Twitter has started putting warning messages on tweets containing misleading information about Covid-19.
And it confirmed US President Donald Trump, who has previously suggested injecting disinfectants could help cure coronavirus, would be subject to the new rules.
But one expert fears moderators will be overwhelmed and asked how much notice people would take of the warnings.
Some may even see warnings on tweets as "a mark of pride", he suggested.
In a blog, Twitter said it wanted to "limit the spread of potentially harmful and misleading content" around the coronavirus.
In a tweet responding to questions about the changes, Twitter's head of site integrity, Yoel Roth, said the policy would "apply to anyone sharing misleading information that meets the requirement of our policy, including world leaders".
A link to a Twitter-curated page or external trusted source containing additional information will be added to offending tweets.
And in some cases, readers will be warned the tweet conflicts with expert opinion.
Twitter is targeting claims:
- confirmed to be false or misleading by experts such as public health authorities
- in which the accuracy, truthfulness or credibility is contested or unknown
It said the new system would also apply to tweets sent before this week.
"Our teams are using and improving on internal systems to proactively monitor content related to Covid-19," it added.
But Dr Bernie Hogan, from the Oxford Internet Institute, said: "Cranks and trolls... often have deliberate disinformation campaigns in order to simply swamp moderators.

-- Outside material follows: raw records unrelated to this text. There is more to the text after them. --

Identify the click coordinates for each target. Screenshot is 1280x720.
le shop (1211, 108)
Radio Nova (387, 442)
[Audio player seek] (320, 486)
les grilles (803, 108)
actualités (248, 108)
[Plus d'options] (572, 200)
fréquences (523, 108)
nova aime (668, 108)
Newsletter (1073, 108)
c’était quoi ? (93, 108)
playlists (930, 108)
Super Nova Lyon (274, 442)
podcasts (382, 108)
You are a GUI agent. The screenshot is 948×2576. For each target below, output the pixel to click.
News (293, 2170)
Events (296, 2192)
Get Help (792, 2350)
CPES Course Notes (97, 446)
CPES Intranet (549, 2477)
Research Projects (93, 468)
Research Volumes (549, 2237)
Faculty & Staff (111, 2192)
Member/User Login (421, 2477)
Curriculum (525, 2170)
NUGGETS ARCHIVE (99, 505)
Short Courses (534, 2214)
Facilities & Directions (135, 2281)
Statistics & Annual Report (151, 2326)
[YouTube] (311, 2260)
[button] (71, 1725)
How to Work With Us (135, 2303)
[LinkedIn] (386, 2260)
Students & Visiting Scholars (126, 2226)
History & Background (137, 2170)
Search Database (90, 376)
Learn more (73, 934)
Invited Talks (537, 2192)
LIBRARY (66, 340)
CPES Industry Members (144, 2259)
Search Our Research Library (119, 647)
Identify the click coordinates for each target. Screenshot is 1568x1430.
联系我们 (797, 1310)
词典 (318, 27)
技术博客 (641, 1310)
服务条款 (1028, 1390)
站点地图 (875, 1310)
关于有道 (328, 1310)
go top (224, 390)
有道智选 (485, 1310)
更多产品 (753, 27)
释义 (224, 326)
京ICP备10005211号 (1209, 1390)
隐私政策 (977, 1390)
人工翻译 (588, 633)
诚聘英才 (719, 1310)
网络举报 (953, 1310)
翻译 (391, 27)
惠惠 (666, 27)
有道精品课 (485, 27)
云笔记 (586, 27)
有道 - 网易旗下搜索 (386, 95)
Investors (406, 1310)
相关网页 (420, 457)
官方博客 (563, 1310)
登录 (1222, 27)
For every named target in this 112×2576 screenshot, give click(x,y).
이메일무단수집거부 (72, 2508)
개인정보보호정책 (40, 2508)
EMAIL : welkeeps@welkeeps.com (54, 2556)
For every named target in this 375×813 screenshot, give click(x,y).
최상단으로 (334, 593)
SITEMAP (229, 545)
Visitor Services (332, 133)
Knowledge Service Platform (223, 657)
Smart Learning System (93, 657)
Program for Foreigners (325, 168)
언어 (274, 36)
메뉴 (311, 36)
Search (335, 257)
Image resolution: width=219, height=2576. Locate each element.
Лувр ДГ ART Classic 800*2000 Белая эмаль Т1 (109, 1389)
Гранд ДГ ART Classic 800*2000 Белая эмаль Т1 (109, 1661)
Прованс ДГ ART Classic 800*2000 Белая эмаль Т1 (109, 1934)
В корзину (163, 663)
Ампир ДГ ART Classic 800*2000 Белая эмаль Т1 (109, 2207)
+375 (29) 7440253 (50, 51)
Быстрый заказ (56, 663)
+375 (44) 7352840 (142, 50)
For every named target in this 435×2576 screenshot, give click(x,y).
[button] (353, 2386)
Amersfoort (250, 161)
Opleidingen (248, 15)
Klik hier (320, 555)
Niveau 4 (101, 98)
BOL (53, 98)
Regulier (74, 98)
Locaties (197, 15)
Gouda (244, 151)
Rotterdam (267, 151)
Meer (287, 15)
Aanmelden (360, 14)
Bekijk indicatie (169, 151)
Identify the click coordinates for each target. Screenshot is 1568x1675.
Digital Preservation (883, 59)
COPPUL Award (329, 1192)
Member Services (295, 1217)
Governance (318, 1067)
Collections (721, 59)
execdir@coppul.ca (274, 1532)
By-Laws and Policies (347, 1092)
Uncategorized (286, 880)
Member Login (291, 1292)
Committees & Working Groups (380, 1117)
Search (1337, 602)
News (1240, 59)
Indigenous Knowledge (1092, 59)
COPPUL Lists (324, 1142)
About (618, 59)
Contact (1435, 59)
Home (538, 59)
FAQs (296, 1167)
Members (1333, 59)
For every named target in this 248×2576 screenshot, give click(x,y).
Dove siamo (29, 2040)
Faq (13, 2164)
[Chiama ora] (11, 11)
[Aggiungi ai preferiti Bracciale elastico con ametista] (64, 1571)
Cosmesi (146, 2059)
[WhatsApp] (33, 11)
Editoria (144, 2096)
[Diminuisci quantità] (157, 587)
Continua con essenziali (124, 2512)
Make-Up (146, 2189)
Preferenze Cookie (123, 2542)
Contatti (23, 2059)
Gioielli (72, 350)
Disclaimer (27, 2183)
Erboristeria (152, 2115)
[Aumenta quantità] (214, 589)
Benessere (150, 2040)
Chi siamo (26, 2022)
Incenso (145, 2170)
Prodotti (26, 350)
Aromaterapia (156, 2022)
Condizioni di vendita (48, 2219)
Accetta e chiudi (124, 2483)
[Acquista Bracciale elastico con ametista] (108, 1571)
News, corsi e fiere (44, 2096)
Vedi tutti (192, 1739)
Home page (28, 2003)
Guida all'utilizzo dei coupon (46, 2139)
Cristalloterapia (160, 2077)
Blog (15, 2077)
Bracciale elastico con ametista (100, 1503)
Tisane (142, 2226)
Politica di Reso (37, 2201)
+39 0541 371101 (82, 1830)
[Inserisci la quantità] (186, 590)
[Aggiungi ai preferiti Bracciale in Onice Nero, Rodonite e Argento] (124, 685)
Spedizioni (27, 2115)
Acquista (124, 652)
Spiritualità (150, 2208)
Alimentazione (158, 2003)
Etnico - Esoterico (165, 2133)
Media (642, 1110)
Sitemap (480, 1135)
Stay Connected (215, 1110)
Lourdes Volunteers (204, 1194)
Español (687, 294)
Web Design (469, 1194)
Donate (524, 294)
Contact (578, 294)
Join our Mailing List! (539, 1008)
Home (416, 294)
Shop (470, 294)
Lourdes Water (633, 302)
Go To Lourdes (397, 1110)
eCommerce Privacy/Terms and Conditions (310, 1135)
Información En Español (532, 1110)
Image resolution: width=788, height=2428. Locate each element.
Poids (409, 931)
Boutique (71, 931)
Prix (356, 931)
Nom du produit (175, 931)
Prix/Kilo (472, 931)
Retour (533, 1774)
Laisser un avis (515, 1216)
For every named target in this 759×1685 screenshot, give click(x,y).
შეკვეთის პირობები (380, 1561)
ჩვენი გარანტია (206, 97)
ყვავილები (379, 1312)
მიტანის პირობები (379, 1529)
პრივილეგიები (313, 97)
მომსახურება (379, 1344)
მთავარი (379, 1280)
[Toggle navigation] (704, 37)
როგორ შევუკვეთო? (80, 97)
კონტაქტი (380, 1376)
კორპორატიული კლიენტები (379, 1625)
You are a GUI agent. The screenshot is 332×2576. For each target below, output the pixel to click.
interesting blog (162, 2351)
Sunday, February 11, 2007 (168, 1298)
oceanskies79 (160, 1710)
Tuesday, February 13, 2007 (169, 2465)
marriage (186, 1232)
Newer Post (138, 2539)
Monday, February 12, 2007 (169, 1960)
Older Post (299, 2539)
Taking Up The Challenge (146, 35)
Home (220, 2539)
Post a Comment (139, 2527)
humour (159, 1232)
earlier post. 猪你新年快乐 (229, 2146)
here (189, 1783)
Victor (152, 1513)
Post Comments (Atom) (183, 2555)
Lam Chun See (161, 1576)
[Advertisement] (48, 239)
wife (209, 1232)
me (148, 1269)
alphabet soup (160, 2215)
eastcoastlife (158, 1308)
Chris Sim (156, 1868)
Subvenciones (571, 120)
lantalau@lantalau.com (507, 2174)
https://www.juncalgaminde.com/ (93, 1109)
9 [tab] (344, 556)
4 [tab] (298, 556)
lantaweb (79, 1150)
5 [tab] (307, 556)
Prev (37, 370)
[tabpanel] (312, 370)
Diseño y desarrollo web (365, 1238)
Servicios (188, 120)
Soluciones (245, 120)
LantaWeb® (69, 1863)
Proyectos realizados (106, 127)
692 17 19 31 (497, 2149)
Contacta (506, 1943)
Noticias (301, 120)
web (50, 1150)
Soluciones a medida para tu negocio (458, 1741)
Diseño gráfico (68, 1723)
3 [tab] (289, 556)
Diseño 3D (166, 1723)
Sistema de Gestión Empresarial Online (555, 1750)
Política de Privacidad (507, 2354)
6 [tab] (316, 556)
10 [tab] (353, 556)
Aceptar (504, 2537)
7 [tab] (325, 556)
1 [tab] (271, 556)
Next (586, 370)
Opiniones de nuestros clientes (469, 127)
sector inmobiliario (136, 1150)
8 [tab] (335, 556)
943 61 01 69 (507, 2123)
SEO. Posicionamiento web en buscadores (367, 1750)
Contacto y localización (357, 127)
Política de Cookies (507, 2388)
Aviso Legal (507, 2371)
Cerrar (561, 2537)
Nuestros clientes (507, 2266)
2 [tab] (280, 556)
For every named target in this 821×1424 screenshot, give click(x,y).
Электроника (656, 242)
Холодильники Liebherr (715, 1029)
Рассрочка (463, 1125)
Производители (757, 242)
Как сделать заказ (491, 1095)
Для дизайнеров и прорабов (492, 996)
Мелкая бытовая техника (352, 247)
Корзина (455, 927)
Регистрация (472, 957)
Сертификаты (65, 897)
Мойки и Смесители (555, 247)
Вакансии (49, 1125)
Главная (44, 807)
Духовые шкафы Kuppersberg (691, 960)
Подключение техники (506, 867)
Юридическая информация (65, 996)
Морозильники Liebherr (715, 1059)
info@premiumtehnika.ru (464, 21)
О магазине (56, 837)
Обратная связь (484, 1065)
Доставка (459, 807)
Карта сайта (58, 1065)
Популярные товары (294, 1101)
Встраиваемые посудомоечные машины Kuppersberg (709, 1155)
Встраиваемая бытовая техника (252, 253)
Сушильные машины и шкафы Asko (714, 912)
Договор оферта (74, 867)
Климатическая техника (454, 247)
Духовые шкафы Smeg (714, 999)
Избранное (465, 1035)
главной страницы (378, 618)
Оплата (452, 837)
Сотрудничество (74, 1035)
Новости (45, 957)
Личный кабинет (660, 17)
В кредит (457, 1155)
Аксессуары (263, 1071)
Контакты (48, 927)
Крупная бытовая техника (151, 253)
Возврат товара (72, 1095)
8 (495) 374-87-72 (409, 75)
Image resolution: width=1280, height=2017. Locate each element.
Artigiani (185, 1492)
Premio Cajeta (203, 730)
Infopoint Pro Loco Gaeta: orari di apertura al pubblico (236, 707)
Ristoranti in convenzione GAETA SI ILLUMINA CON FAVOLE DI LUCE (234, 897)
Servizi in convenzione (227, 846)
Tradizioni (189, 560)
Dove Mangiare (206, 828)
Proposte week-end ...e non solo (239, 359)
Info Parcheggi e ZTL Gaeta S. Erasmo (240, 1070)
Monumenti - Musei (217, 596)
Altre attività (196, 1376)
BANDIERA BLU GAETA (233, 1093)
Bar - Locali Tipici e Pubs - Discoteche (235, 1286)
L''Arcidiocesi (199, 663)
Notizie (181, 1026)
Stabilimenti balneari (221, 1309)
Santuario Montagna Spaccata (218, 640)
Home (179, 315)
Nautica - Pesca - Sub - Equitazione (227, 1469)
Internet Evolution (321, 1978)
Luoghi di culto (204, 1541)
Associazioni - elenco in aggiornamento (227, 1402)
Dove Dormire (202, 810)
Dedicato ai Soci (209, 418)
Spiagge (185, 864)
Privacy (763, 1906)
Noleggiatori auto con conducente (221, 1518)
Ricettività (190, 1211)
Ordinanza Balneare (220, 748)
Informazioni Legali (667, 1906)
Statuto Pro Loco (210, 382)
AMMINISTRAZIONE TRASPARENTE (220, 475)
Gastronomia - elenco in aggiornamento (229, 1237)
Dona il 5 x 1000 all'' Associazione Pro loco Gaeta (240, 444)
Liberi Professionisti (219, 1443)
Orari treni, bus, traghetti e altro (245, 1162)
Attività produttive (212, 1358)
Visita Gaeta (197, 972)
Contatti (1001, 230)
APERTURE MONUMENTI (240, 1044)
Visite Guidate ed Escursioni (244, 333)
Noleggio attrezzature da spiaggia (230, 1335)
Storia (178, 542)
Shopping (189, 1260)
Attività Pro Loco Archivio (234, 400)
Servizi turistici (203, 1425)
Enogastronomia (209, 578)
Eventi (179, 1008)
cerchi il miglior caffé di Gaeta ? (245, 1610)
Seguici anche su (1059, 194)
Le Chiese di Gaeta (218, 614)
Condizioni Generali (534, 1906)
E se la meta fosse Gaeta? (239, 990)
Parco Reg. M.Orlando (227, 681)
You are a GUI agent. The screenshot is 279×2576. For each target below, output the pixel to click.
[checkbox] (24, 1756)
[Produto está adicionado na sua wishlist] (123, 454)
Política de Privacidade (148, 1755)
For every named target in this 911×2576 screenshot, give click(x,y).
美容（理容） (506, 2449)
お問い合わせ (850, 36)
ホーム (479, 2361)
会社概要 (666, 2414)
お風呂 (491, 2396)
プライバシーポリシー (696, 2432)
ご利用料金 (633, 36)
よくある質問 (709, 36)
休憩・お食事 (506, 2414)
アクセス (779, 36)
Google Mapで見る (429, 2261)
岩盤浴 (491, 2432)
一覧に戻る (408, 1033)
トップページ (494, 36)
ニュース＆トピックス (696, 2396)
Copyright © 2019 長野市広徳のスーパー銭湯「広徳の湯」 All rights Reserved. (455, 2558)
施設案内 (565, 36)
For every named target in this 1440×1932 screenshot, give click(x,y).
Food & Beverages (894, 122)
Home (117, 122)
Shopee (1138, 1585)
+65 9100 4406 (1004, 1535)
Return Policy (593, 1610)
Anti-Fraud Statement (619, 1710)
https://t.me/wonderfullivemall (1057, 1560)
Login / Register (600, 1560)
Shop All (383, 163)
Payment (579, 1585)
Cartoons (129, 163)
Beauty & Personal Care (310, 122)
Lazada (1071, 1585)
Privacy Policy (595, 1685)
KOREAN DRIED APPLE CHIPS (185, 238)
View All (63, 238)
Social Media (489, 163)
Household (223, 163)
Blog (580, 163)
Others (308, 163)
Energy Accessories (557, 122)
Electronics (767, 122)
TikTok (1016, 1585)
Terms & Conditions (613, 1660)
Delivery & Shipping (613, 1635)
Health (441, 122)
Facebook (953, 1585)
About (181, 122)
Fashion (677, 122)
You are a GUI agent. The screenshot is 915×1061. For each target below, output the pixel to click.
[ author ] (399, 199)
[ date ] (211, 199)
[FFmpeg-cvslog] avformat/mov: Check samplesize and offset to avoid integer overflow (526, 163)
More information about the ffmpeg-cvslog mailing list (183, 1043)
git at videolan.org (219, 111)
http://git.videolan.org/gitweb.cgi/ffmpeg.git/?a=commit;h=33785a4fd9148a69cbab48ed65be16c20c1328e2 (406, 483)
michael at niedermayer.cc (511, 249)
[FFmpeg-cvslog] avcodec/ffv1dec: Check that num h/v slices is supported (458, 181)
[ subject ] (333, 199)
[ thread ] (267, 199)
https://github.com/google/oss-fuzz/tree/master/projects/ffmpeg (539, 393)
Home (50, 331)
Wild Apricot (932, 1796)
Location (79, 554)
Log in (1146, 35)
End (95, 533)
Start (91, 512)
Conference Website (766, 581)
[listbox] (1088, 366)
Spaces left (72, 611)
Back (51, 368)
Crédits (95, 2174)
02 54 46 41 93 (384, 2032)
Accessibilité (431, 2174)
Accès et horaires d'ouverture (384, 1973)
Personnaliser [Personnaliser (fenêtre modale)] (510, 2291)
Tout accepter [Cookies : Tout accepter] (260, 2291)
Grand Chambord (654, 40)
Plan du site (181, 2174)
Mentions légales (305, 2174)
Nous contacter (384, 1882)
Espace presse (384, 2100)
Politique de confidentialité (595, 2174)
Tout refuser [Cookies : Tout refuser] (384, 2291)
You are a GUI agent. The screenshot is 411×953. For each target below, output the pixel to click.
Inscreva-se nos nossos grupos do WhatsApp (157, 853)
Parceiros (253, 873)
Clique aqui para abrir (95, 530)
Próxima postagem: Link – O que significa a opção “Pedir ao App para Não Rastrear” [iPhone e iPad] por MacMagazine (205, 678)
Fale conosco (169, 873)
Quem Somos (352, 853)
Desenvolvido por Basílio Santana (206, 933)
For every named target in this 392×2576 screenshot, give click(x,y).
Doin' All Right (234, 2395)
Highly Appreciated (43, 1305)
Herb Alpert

"The problem to me is that Trump and his ilk have done such a good job of labelling disagreement as fake news that I believe his supporters are likely to tune out these warnings.
"It might even be seen as a mark of pride that one's opinions are considered false by 'the establishment'."
By Shayan Sardarizadeh
BBC Monitoring disinformation specialist
Much like other social networks, Twitter has struggled to control the flow of misinformation on its platform since the beginning of the coronavirus pandemic.
After tightening its policies against harmful content in March, the company says it has removed 1,100 misleading tweets and "challenged" more than 3.4 million accounts manipulating the conversation about Covid-19.
The new labelling system seems very similar to Facebook's programme for flagging misleading content, although Twitter will not be using information from independent fact-checkers to label content.
The challenge for technology giants is finding the balance between removing genuinely harmful misinformation and protecting their users' right to free speech.
This is not an easy balancing act.
Platforms face questions by politicians and members of the public if they do not take action against harmful misinformation and will similarly be subject to accusations of censorship if their actions are deemed to be too severe.